- Excerpted records
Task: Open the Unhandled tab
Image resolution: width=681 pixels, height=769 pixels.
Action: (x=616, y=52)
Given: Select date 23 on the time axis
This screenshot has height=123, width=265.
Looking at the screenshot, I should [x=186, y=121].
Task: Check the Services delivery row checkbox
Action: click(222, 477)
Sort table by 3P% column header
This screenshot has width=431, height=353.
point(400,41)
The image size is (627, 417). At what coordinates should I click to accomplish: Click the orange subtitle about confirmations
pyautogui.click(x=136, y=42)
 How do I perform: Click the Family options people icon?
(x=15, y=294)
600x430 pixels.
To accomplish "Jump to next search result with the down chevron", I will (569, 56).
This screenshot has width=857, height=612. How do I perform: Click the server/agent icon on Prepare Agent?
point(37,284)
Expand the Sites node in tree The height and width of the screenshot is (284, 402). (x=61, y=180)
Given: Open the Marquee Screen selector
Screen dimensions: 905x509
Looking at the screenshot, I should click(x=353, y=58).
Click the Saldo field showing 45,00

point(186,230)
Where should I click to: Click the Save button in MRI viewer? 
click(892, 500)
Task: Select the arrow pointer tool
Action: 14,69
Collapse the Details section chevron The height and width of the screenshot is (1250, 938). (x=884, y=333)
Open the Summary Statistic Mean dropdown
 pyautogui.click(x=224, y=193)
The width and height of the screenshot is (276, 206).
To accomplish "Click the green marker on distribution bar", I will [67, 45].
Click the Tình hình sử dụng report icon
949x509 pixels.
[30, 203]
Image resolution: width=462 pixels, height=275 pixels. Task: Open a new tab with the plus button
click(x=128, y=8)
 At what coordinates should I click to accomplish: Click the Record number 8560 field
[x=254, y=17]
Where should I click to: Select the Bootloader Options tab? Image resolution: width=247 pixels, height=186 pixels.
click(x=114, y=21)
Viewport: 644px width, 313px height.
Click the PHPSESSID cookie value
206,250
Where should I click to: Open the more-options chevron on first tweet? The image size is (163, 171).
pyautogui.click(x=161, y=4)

- Work instruction
Would you return each entry exactly as it reads?

- Reply to the task
Task: Open the Unhandled tab
Image resolution: width=681 pixels, height=769 pixels.
Action: (x=616, y=52)
Given: Select date 23 on the time axis
This screenshot has height=123, width=265.
Looking at the screenshot, I should [x=186, y=121].
Task: Check the Services delivery row checkbox
Action: click(222, 477)
Sort table by 3P% column header
This screenshot has width=431, height=353.
point(400,41)
The image size is (627, 417). At what coordinates should I click to accomplish: Click the orange subtitle about confirmations
pyautogui.click(x=136, y=42)
 How do I perform: Click the Family options people icon?
(x=15, y=294)
600x430 pixels.
To accomplish "Jump to next search result with the down chevron", I will (569, 56).
This screenshot has width=857, height=612. How do I perform: Click the server/agent icon on Prepare Agent?
point(37,284)
Expand the Sites node in tree The height and width of the screenshot is (284, 402). (x=61, y=180)
Given: Open the Marquee Screen selector
Screen dimensions: 905x509
Looking at the screenshot, I should click(x=353, y=58).
Click the Saldo field showing 45,00

point(186,230)
Where should I click to: Click the Save button in MRI viewer? 
click(892, 500)
Task: Select the arrow pointer tool
Action: 14,69
Collapse the Details section chevron The height and width of the screenshot is (1250, 938). (x=884, y=333)
Open the Summary Statistic Mean dropdown
 pyautogui.click(x=224, y=193)
The width and height of the screenshot is (276, 206).
To accomplish "Click the green marker on distribution bar", I will [67, 45].
Click the Tình hình sử dụng report icon
949x509 pixels.
[30, 203]
Image resolution: width=462 pixels, height=275 pixels. Task: Open a new tab with the plus button
click(x=128, y=8)
 At what coordinates should I click to accomplish: Click the Record number 8560 field
[x=254, y=17]
Where should I click to: Select the Bootloader Options tab? Image resolution: width=247 pixels, height=186 pixels.
click(x=114, y=21)
Viewport: 644px width, 313px height.
Click the PHPSESSID cookie value
206,250
Where should I click to: Open the more-options chevron on first tweet? The image size is (163, 171).
pyautogui.click(x=161, y=4)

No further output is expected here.